Athena charges per TB scanned. The SQL Writer must enforce scan budgets:

-- Workgroup limits max bytes scanned per query
-- Set this in Athena workgroup configuration:
-- BytesScannedCutoffPerQuery: 10737418240 (10 GB)

-- 100 GB = USD 0.50 max per query
-- Partition pruning is CRITICAL:
-- Always filter by event_date partition
-- Never scan more than 90 days without explicit approval

3.3 Performance Patterns

Pattern	Benefit	Example
Partition pruning	10-100x cost reduction	WHERE event_date BETWEEN …
Column selection	2-5x cost reduction	SELECT col1, col2 vs SELECT *
APPROX_COUNT_DISTINCT	3-5x speed improvement	For reach/unique viewer counts
LIMIT clause	Safety net for large result sets	LIMIT 10000
Pre-aggregated tables	100x cost reduction for common queries	Daily summary tables

4. Data Processor Agent (Haiku/DeepSeek)

The Data Processor handles transformations that require domain knowledge — particularly rim weighting for statistical representativeness.

4.1 Agent Configuration

PROCESSOR_PROMPT = """You are a data processing specialist.

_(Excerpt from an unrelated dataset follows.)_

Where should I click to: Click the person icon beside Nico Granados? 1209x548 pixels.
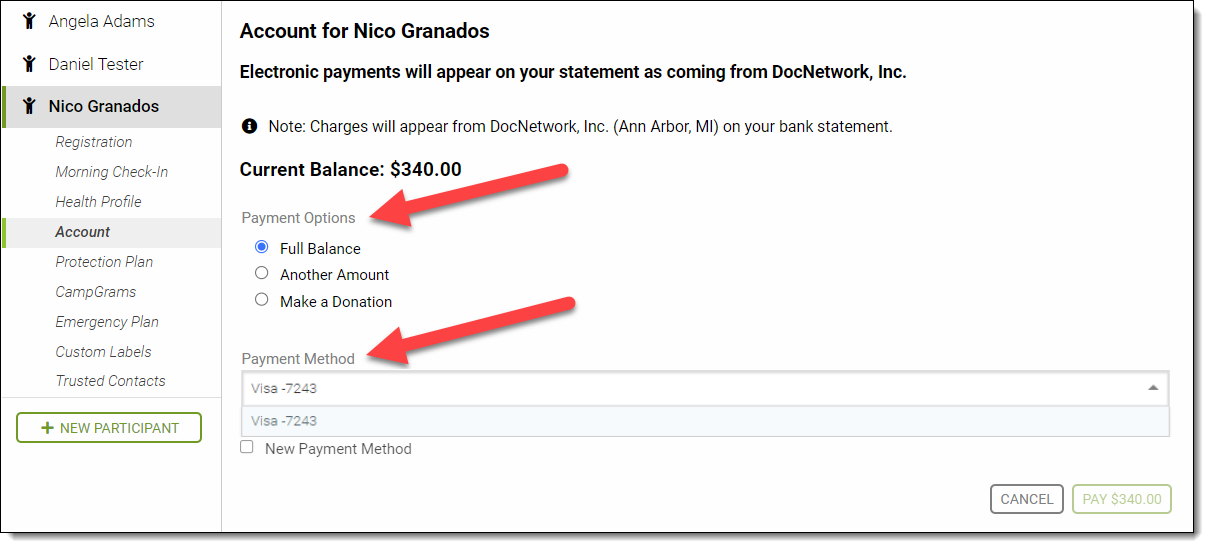click(29, 106)
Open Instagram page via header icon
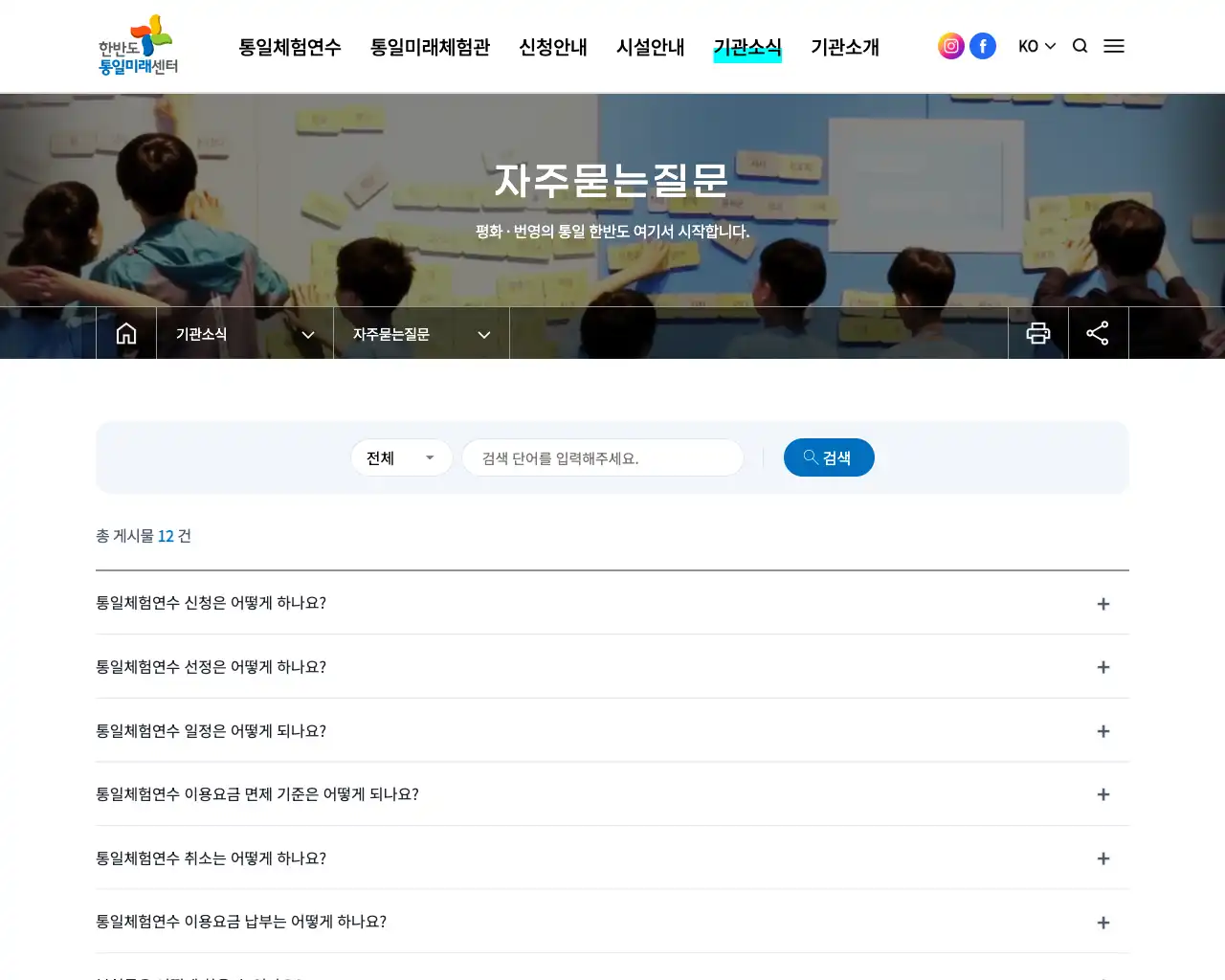The height and width of the screenshot is (980, 1225). (x=950, y=45)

Input: Raw query results and processing instructions from the orchestrator.
Output: Processed results with a confidence report.

Processing types:
1. RIM_WEIGHTING: Apply iterative raking across demographic dimensions
2. NORMALIZATION: Scale values to 0-100 or percentage format
3. AGGREGATION: Combine multiple result sets
4. ANOMALY_DETECTION: Flag values outside expected ranges

Rules:
- Report confidence level (high/medium/low)
- Flag any anomalies or missing data
- Return structured output matching the expected schema
- If rim weighting does not converge in 50 iterations, report failure
"""

processor_agent = create_react_agent(
    model=haiku_model,
    tools=[apply_rim_weighting, detect_anomalies],
    name="data_processor",
    prompt=PROCESSOR_PROMPT,
)

4.2 Rim Weighting Implementation

The weight applier is a hard dependency — every metric must pass through it before delivery:

def iterative_raking(data, dimensions, targets, max_iterations=50):
    """Apply rim weighting using iterative proportional fitting.

    Args:
        data: Raw survey data (list of respondent records)
        dimensions: Demographic variables to weight
        targets: Known population distributions
        max_iterations: Maximum raking iterations

    Returns:
        dict with weighted data, convergence status, and confidence
    """
    weights = initialize_weights(data)

    for iteration in range(max_iterations):
        for dim in dimensions:
            weights = adjust_dimension(weights, data, dim, targets[dim])

        if check_convergence(weights, targets, tolerance=0.01):
            return dict(
                weighted_data=apply_weights(data, weights),
                convergence_report=dict(
                    converged=True,
                    iterations=iteration + 1,
                    max_weight=max(weights),
                    min_weight=min(weights),
                ),
                confidence="high" if max(weights) <= 4.99 else "medium",
            )

    # Did not converge
    return dict(
        weighted_data=apply_weights(data, weights),
        convergence_report=dict(converged=False, iterations=max_iterations),
        confidence="low",
    )

4.3 Confidence Scoring

Confidence	Criteria	Action
High	Converged, max weight under 5.0, all dimensions balanced	Deliver to user
Medium	Converged but max weight over 5.0	Deliver with warning
Low	Did not converge, or missing dimension data	Flag for human review

5. Formatter Agent (Haiku)

The Formatter converts processed data into the final output format. It is the cheapest worker — simple template-based transformations.

5.1 Agent Configuration

FORMATTER_PROMPT = """You are an output formatting specialist.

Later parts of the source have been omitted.